How to deal with an invalid pooled connection?

Hi,

I’m trying to make my server as resilient as possible. Part of this is dealing with the scenario where the database engine itself is inaccessible for some reason. This could be because the server is stopped or rebooted or connectivity is lost for some reason.

Obviously while the server cannot access the database, nothing is going to work and I’ll get errors, but what I want is for the server to continue normal operations when the database returns to service, and not have to restart the server.

The problem I’m having here is with connection pooling. If there’s an active connection in the pool and the database engine is restarted or the connection terminated, then the server thinks it has a valid connection in the pool but there is no longer an underlying connection to the database server.

Any attempt to use this pooled connection thus results in an exception. If no attempt is made to use the pooled connection for the duration of the configured timeout, then the pooled connection expires and subsequent access creates a new connection and everything is then fine.

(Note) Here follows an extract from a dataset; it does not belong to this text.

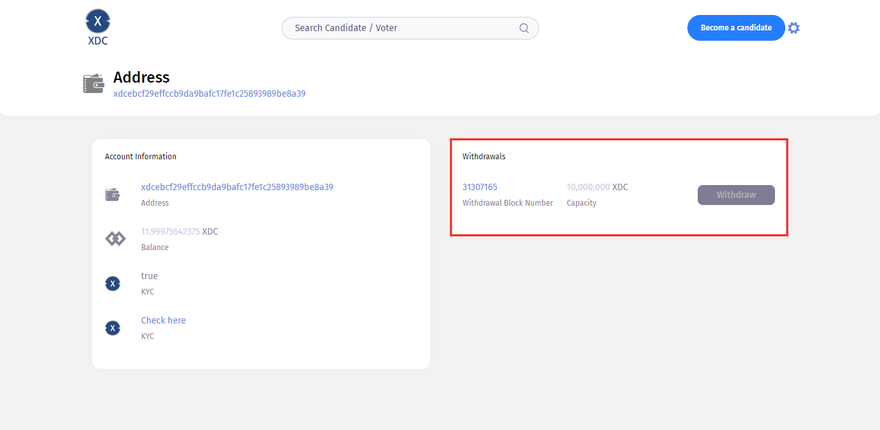Open address link in Account Information card
The height and width of the screenshot is (430, 880).
(x=237, y=187)
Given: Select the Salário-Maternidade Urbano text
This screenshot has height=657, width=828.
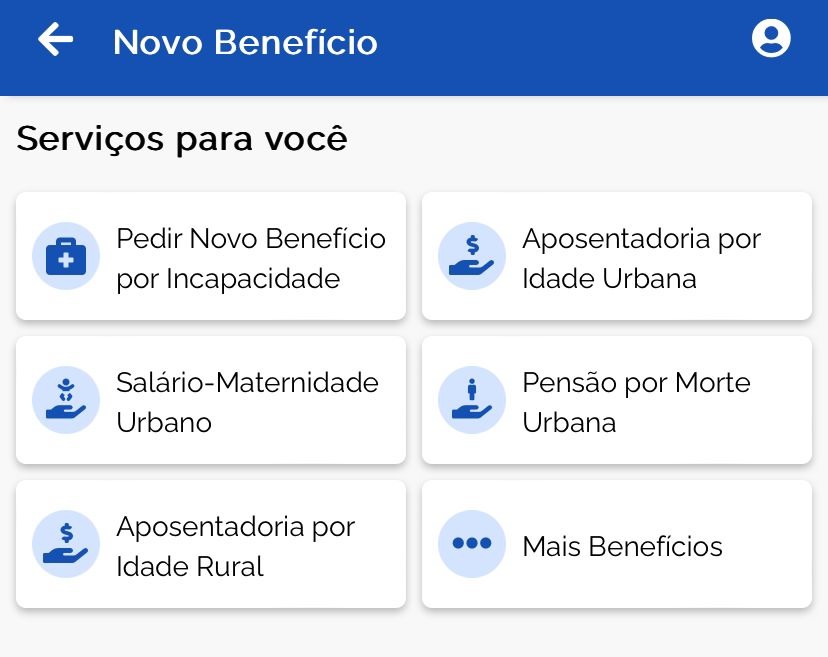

What I’m wondering is how I can deal with this? What I want is to somehow trap this condition and then invalidate the entire connection pool, forcing it to start again. I can’t even simply wait until the pooled connection expires as every time the server attempts to use it, the timeout is reset and starts again.

It seems that, when this happens, the FireDAC driver first throws an EMSSQLNativeException exception, then the RO framework throws an EROUnregisteredServerException.

I’m try to trap one of these but without much success. Firstly, I can see the exceptions when running the server in the Delphi IDE, but when run outside the IDE, I don’t see any exception passed back to the client.

I’ve tried adding the code detailed in this item: How catch & log exceptions (Delphi)

But no ExceptObject is ever created.

UPDATE:

Sorry my mistake - had some old code which was eating the exception. The OnDeactivate handler now works as per the other article, although there appears to be no easy way to determine if the exception was due to a dead connection in the pool. I’ve had to resort to checking if the exception message contains the text SQL_ERROR as this is what the FireDAC driver seems to produce in this situation. If it does then I call ClearPool on the connection manager and then subsequent calls re-create the connection and all seems to work.